In Italia vige la legge Golfo-Mosca che impone la presenza del 40% del sesso meno rappresentato all’interno dei board delle società quotate. Ma non solo. Ecco tutto ciò che un’impresa deve sapere per essere in regola quando si parla di parità di genere.

Raviele: “In Italia, come in Europa, il principio della parità di genere trova origini da lontano. La prima fonte si trova nella Costituzione, che all’art. 37 stabilisce il principio della parità di salario a parità di lavoro”

Le aziende pubbliche e private con più di 50 dipendenti sono tenute a redigere un rapporto periodico sulla situazione del personale maschile e femminile da inviare entro il 30 aprile ogni due anni

L’Italia, stando ai dati raccolti da Chiara Torino (partner di Toffoletto De Luca Tamajo intervistata da We Wealth), si posiziona tra i primi sei paesi dell’Unione europea in termini di presenza di donne nei board delle società quotate.
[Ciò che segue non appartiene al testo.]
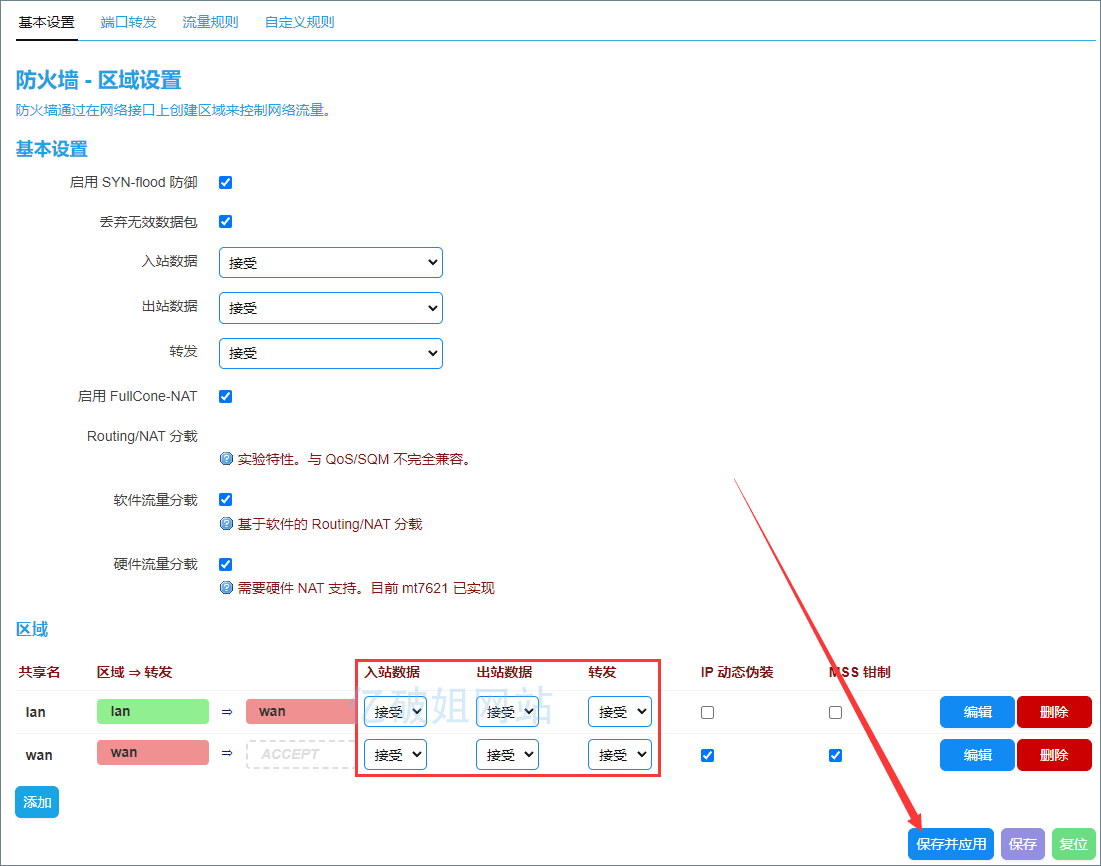Screen dimensions: 1101x866
Task: Uncheck 丢弃无效数据包 option
Action: 225,222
Complice l’entrata in vigore nel 2011 della legge Golfo-Mosca, che inizialmente imponeva la presenza del 30% del “sesso meno rappresentato” all’interno dei consigli di amministrazione successivamente innalzata al 40% con la Legge n.160/2019. Quando tuttavia si scendono i gradini della scala gerarchica, i gap tendono ad ampliarsi: dati Istat mostrano come le donne manager rappresentino appena il 27% e quelle che rivestono il ruolo di ceo sfiorano il 3%. Dopo aver pubblicato la mappa europea delle nuove norme sulla parità di genere, scopriamo ora tutto ciò che le imprese italiane dovrebbero sapere per essere in regola. E quali gli incentivi disponibili per le più virtuose.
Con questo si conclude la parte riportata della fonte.